Während manche Hersteller nur alle zwei Jahre ein neues Smartphone vorstellen, lüftet Xiaomi traditionell zweimal im Jahr den Vorhang für neue High-End-Handys. Die T-Serie mit dem neuen Spitzenmodell 17T Pro rangiert dabei preislich ein wenig unter der absoluten Luxusliga. Unser Testgerät in der gelieferten Speichervariante mit 12/512 GByte kostet rund 1000 Euro, mit 256 GByte ist das Smartphone 100 Euro günstiger, mit 1 TByte einen Hunderter teurer.

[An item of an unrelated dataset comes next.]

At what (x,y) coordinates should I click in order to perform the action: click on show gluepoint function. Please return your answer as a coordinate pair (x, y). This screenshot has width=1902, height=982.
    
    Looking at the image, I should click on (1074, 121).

Das Design des T-Modells ähnelt dem des Namensvetters Xiaomi 17 stark: gerade Kanten aus Aluminium, mattes Glas auf der Rückseite, ein quadratisches Kameraelement mit drei Objektiven und einem LED-Blitz in der oberen linken Ecke. Zwei Lautsprecher, SIM-Schublade, USB-Anschluss – das war’s. Extravaganzen wie einen echten Kameraauslöser, eine Kopfhörerbuchse oder anderen Schnickschnack spart sich Xiaomi. Die Verarbeitung ist ohne Fehl und Tadel, das Gehäuse nach IP68 gegen Staub und Wasser geschützt.
In der T-Serie setzt Xiaomi meist keine Chips von Qualcomm ein, sondern greift auf Prozessoren von MediaTek zurück. Die sind im Einkauf ein wenig günstiger, in der Oberklasse aber konkurrenzfähig. Im 17T Pro steckt ein MediaTek Dimensity 9500, ein Octa-Core-Prozessor mit einer Taktfrequenz von 4,21 GHz auf dem stärksten Rechenkern. In dem Xiaomi-Smartphone ist er an 12 GByte Arbeitsspeicher angebunden, das ist für Smartphones der Oberklasse derzeit ein typischer Wert.